O Senado da República, se a Câmara dos Deputados tiver a inteligência de
aprovar a abertura do processo de impeachment, tem uma oportunidade de
ouro para dialogar com mais de 90% da sociedade de que odeia os
políticos e com mais de 65% que querem a saída de Dilma. É a chance do
Legislativo se aproximar do povo sem a interferência do Judiciário e do
Executivo. Aprovar o processo de impeachment, afastar Dilma por seis
meses (como manda a Lei) e entregar para Temer a presidência da
República é uma possibilidade legal e viável.. Se o atual
vice-presidente, em seis meses, fizer ou encaminhar as mudanças
propostas no plano "Um ponte para o futuro", convencendo os empresários,
motivando o setor público e mobilizando a população, aprova-se o
impeachment e ele continua no governo. Viabiliza o PMDB para 2018. Sim,
cria um concorrente para o PSDB, mas se este estiver participando isto
se dilui no afastamento total do PT do pleito. Temer não é nenhum santo,
sobre ele pesam graves acusações, mas este é outro problema. É para
resolver depois. Hoje ele é o único que pode mudar sua posição e mudar a
imagem de um partido apodrecido pela corrupção e pelo fisiologismo.

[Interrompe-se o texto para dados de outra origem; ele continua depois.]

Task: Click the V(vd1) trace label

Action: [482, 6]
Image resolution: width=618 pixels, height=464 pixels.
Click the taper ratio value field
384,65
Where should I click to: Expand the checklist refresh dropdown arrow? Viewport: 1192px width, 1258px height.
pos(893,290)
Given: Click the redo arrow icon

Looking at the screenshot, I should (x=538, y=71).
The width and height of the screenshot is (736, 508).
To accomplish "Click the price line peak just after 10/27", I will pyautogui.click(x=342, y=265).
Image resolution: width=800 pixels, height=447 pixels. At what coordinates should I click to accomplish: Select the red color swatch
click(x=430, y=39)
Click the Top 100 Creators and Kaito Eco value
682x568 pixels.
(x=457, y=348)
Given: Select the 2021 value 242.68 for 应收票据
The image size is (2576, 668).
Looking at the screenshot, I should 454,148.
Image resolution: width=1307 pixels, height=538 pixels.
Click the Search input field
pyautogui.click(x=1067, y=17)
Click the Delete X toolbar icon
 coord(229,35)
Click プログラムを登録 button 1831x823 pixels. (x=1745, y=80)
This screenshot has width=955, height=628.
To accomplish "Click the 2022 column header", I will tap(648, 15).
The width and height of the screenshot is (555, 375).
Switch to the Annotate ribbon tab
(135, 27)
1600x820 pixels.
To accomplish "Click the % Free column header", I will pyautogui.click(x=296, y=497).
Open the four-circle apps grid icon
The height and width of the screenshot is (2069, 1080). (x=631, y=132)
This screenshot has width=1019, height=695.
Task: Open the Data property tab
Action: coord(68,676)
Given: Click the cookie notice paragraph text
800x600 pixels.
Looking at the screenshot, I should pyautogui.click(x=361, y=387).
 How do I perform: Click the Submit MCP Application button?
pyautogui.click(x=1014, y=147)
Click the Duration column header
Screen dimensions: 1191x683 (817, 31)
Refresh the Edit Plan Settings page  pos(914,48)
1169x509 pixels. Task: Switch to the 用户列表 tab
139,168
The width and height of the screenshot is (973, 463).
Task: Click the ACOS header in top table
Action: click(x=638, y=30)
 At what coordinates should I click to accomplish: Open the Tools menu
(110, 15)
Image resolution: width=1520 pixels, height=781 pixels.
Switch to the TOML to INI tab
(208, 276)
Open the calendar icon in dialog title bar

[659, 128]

Proporcionar um governo de coalizão.Permitir defenestrar o PT do
governo, promovendo uma verdadeira limpa em agências reguladoras e
cargos estratégicos. Profissionalizar o governo. Chamar os outros
partidos. Chamar os empresários. Chamar as academia responsável.Chamar
os próprios senadores para cargos executivos. Se nada disso acontecer,
que o Congresso devolva o mandato para Dilma Rousseff e seja o que Deus
quiser para o Brasil. O Congresso Nacional está com a faca e o queijo na
mão, durante seis meses, independente de Renan Calheiros e Eduardo
Cunha. Ignorem estes cadáveres e suas pitonisas. O Congresso pode
finalmente mudar o país. Dentro das normas do STF, sem poder ser acusado
de golpe. Vamos dar seis meses para Temer no comando do país e ver do
que ele é capaz. Vamos acabar com este negócio de coronéis e baixo
clero. Se Temer continuar sendo o incompetente medroso e politiqueiro
que sempre foi, sobra-nos a catástrofe Dilma. Mas vale a pena o risco de
ver um Temer querer mudar a sua biografia. Vale mesmo.